Atualmente, acredita-se que o Apple Watch venda mais unidades todos os anos do que toda a tradicional indústria de relógios de pulso suíços.
Apple Lisa (fracasso)
De certa forma, o computador pessoal Apple Lisa, lançado em 1983 pelo alto preço de cerca de US$ 10 mil (cerca de R$ 52 mil, pelo câmbio atual), foi inovador.
Ele foi um dos primeiros PCs a incorporar uma interface gráfica de usuário (GUI, na sigla em inglês) e um mouse.
Mas o analista de tecnologia Paolo Pescatore afirma que o computador, destinado às empresas, era “caro demais”, o que impediu seu sucesso comercial.
O fracasso, para ele, demonstrou que “estar à frente na curva não é suficiente se o produto estiver mal posicionado”.
A Apple aprenderia com seus erros ao lançar o Macintosh original, um ano depois, com preço relativamente melhor para o consumidor final, de US$ 2.495 (cerca de R$ 13 mil, pelo câmbio atual).
Teclado ‘borboleta’ (fracasso)
O teclado com design “borboleta” da Apple foi um mecanismo introduzido nos laptops em 2015. Para Pickerill, ele foi um “raro deslize de confiabilidade”.
Usado em aparelhos como o MacBook Air, o design consistia em equipar os teclados com teclas de encaixe bilateral que pareciam asas de borboleta.
Mas ele dividiu opiniões.
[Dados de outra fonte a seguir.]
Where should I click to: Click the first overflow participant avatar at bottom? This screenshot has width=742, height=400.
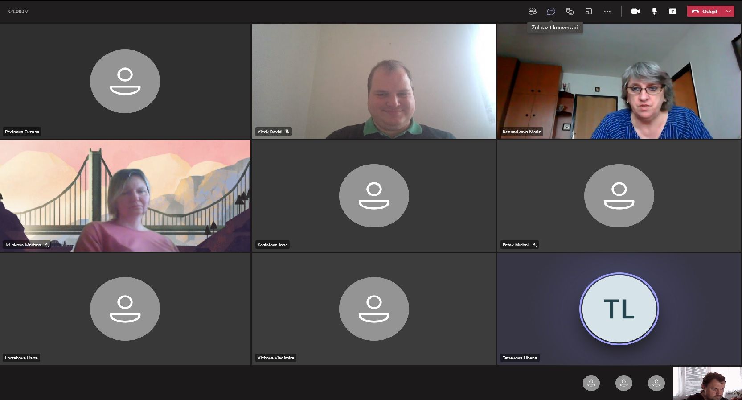point(591,383)
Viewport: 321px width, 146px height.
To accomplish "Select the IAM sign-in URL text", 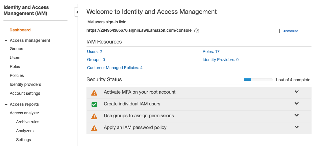I will (x=139, y=30).
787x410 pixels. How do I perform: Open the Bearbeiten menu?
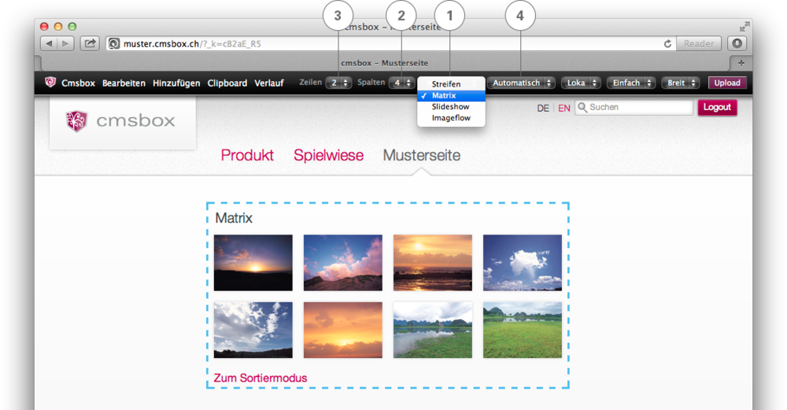(124, 83)
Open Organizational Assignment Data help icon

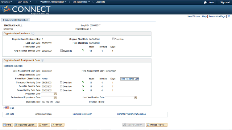[42, 60]
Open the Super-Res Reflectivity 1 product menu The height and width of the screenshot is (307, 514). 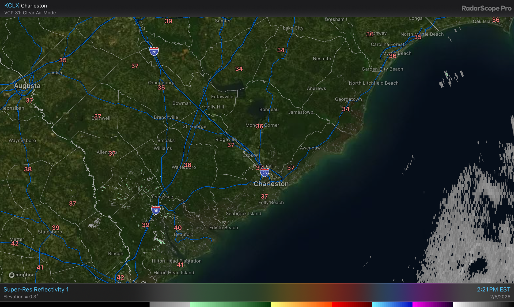pos(36,290)
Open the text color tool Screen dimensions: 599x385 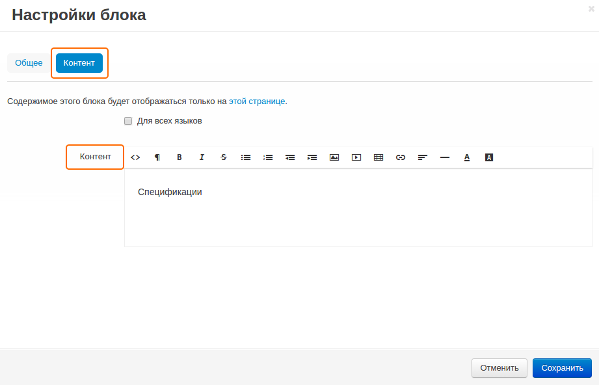point(466,157)
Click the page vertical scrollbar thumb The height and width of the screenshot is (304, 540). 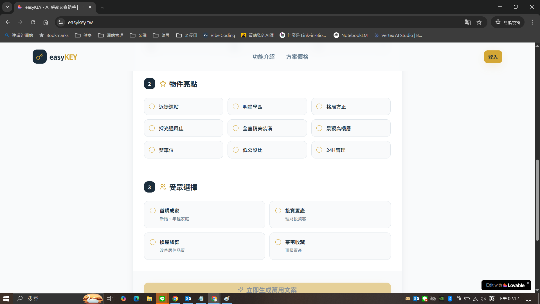[537, 200]

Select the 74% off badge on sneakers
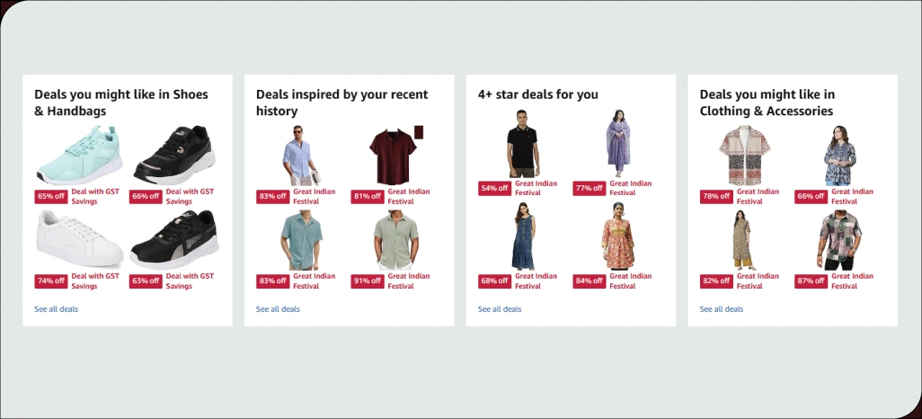click(51, 281)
Algumas pessoas afirmavam que o mecanismo dificultou a digitação nos teclados, dando a impressão de que a Apple estaria “priorizando a pouca espessura e não a durabilidade”, segundo Pickerell.
Em 2019, a empresa apresentou um novo MacBook Pro de 16 polegadas, sem o teclado borboleta.
Vision Pro (fracasso)
Para Wood, um fracasso notável e muito mais recente da Apple foi o headset Vision Pro, o primeiro lançamento importante da empresa desde o Apple Watch.
Wood acredita que a grande aposta da Apple na realidade aumentada acabou sendo muito “complicada”, sem conteúdo que permitisse igualar o sucesso de outros produtos da empresa.
O site de notícias de tecnologia The Information afirma que a companhia reduziu a produção do headset de US$ 3,5 mil (cerca de R$ 18 mil) poucos meses após o lançamento, devido à baixa demanda e à grande quantidade de estoque não vendido.
O fracasso significa que a Apple “provavelmente será cautelosa para entrar rapidamente em áreas relacionadas, como óculos inteligentes”, segundo Wood.